If you lived in Rwanda instead of Saint Pierre and Miquelon, you would:

Health

live 15.6 years less

In Saint Pierre and Miquelon, the average life expectancy is 81 years (79 years for men, 84 years for women) as of 2022. In Rwanda, that number is 66 years (64 years for men, 68 years for women) as of 2022.

Economy

make 93.5% less money

Saint Pierre and Miquelon has a GDP per capita of $46,200 as of 2006, while in Rwanda, the GDP per capita is $3,000 as of 2023.

be 71.6% more likely to be unemployed

In Saint Pierre and Miquelon, 8.7% of adults are unemployed as of 2015. In Rwanda, that number is 14.9% as of 2023.

Life

have 4.1 times more children

In Saint Pierre and Miquelon, there are approximately 6.4 babies per 1,000 people as of 2024. In Rwanda, there are 26.4 babies per 1,000 people as of 2022.

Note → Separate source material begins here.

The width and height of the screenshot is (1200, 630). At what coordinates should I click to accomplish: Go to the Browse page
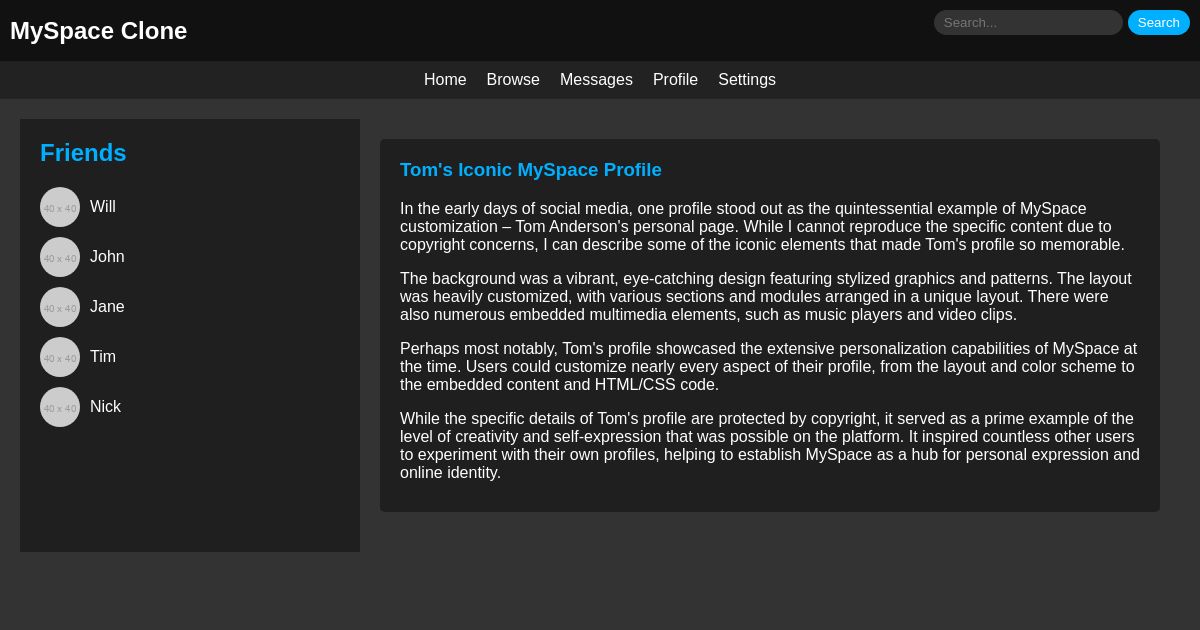click(513, 80)
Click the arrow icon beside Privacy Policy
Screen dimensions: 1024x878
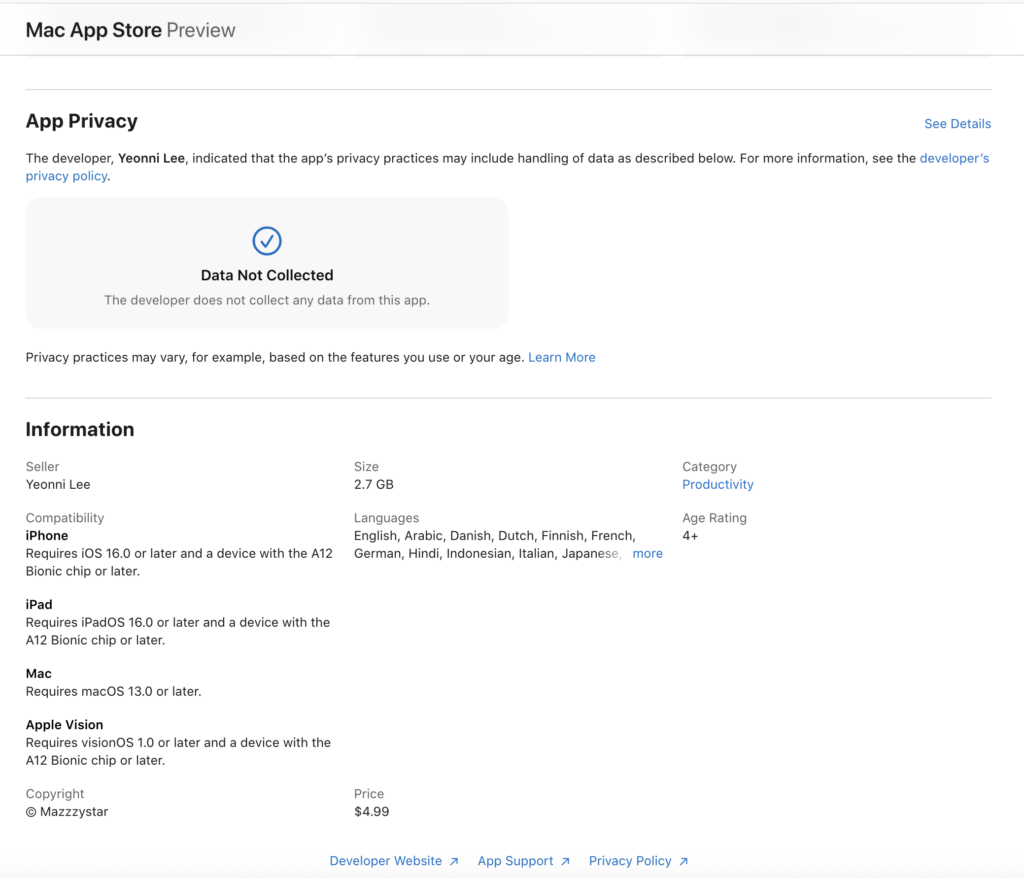click(x=684, y=861)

be 3.2 times more likely to die during infancy

In Saint Pierre and Miquelon, approximately 8.2 children (per 1,000 live births) die before they reach the age of one as of 2022. In Rwanda, on the other hand, 26.4 children do as of 2022.

Basic Needs

be 66.2% less likely to have internet access

In Saint Pierre and Miquelon, approximately 88.7% of the population has internet access as of 2022. In Rwanda, about 30.0% do as of 2021.

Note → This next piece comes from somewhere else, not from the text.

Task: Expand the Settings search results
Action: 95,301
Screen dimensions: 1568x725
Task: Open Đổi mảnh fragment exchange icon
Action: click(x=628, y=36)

The statistics above were calculated using the following data sources: The World Factbook.

Rwanda: At a glance

Rwanda is a sovereign country in Africa, with a total land area of approximately 24,668 sq km. In 1959, three years before independence from Belgium, the majority ethnic group, the Hutus, overthrew the ruling Tutsi king. Over the next several years, thousands of Tutsis were killed, and some 150,000 driven into exile in neighboring countries. The children of these exiles later formed a rebel group, the Rwandan Patriotic Front (RPF), and began a civil war in 1990. The war, along with several political and economic upheavals, exacerbated ethnic tensions, culminating in April 1994 in a state-orchestrated genocide, in which Rwandans killed up to a million of their fellow citizens, including approximately three-quarters of the Tutsi population. The genocide ended later that same year when the predominantly Tutsi RPF, operating out of Uganda and northern Rwanda, defeated the national army and Hutu militias, and established an RPF-led government of national unity. Approximately 2 million Hutu refugees - many fearing Tutsi retribution - fled to neighboring Burundi, Tanzania, Uganda, and former Zaire. Since then, most of the refugees have returned to Rwanda, but several thousand remained in the neighboring Democratic Republic of the Congo (DRC, the former Zaire) and formed an extremist insurgency bent on retaking Rwanda, much as the RPF did in 1990. Rwanda held its first local elections in 1999 and its first post-genocide presidential and legislative elections in 2003. Rwanda in 2009 staged a joint military operation with the Congolese Army in DRC to rout out the Hutu extremist insurgency there, and Kigali and Kinshasa restored diplomatic relations. Rwanda also joined the Commonwealth in late 2009. In January 2013, Rwanda assumed a nonpermanent seat on the UN Security Council for the 2013-14 term.